▶ [What this exercise asks]:
1 – Reproduce word for word the part of the article on school Dons that starts at "I think that" and ends at "richness of education.".
2 – Answer these questions using the article on school Dons:
(a) Which issue of Tes carries the teacher perspective on the program?
(b) The writer is the Don of which subject?
(c) When is the Don feedback session held?

▶ [Passage provided]:

----

In my school, I am known as a "Don". And I get to give feedback to teachers on what we learn and how we learn it.
The Dons are student leaders for each of the important elements of the school. Primarily, they are associated with academic departments – so, the Don of biology, or Spanish, for example – though other areas of school also have a Don, such as the library.
What do they do? Some help lead activities for younger students. Others organise external speakers and take responsibility for the extracurricular societies. They pop up at the A-level Choices Fair to tell potential subscribers "what it’s really like". They offer lesson and curriculum feedback to heads of department. And they lobby for changes in what or how they are taught.
An inclusive system
You can read the teacher perspective on this programme in the 26 October issue of Tes, but here is my view.
We pride ourselves on our good relationships with our teachers. So it would seem flawed not to have a strong link between pupils and staff, where feedback can be given by students on what we really think about our subjects.
Although the teachers are approachable and eager to help, the Dons are more easily available and are perhaps a less intimidating route for feedback. As a Don, I believe that being given this voice is an important responsibility, as the student voice is shown to be valued, and we can encourage a broader love and understanding of the subject.
As PRE (philosophy, religion and ethics) Don, I meet with my head of subject at break times over a cup of tea to discuss the topics younger years enjoy and those they don’t. We’re also in the process of establishing activities, such as ethical debates and asking philosophers to give lectures at the school for all years. It’s a way of inspiring others to become involved and to want to improve.
At the end of the school year, we have a Don feedback session, in which each year group is given the chance to voice their opinions about the syllabus and what they would like to see happen in the near future, whether it is study sessions or extracurricular events.
It allows us Dons to benefit the school community by making learning more active and insightful.
I think that the Dons enhance a sense of community between teachers and students without there being any sense of hierarchy. They are there to work with students and allow other pupils to have a voice and ideas, which adds to the richness of education.

----

▶ [Recorded data]:

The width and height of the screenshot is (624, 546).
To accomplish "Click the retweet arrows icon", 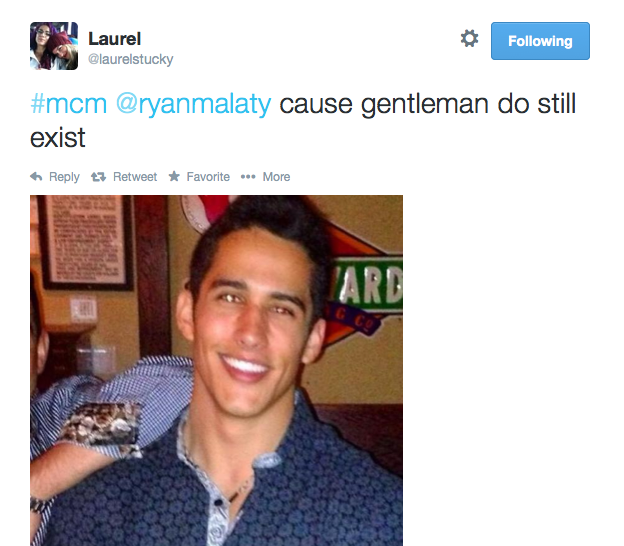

----

▶ [Answers given]:
1 –
I think that the Dons enhance a sense of community between teachers and students without there being any sense of hierarchy. They are there to work with students and allow other pupils to have a voice and ideas, which adds to the richness of education.

2 –
(a) The 26 October issue
(b) PRE (philosophy, religion and ethics)
(c) At the end of the school year